Reproduce word for word the line that contains "Instruction: Challenge opponent" and every line after it to the end of the records, with nothing else added.

[DATA FOR PROCESSING — start]

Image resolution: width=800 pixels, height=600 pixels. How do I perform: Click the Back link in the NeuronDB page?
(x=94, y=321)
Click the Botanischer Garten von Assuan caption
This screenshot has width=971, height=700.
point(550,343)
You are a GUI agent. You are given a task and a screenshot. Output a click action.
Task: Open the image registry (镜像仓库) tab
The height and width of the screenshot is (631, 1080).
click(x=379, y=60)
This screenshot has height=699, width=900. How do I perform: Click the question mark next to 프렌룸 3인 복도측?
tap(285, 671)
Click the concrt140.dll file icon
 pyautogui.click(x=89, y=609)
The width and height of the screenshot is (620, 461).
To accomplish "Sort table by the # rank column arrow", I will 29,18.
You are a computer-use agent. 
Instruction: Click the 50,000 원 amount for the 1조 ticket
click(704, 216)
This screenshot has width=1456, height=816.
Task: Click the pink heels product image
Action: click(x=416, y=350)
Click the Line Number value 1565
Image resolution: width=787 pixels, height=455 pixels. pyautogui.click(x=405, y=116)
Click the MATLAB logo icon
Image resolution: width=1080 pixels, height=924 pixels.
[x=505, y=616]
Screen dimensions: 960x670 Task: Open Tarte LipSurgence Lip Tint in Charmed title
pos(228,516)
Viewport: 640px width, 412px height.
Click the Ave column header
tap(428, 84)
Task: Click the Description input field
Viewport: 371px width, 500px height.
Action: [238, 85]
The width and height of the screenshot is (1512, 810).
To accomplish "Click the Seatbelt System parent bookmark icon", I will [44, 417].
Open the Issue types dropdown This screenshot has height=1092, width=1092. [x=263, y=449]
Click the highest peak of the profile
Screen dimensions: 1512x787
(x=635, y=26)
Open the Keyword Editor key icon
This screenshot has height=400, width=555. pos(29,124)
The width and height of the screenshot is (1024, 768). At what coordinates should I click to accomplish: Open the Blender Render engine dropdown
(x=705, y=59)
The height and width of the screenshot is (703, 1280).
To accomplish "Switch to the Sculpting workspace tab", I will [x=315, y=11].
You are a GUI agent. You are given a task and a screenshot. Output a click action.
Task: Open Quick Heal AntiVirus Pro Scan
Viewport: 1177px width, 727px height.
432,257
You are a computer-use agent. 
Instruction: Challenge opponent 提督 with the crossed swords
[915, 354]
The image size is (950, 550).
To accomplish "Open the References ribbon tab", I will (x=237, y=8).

[DATA FOR PROCESSING — finish]

### WRITTEN SOLUTION
Instruction: Challenge opponent 提督 with the crossed swords
[915, 354]
The image size is (950, 550).
To accomplish "Open the References ribbon tab", I will (x=237, y=8).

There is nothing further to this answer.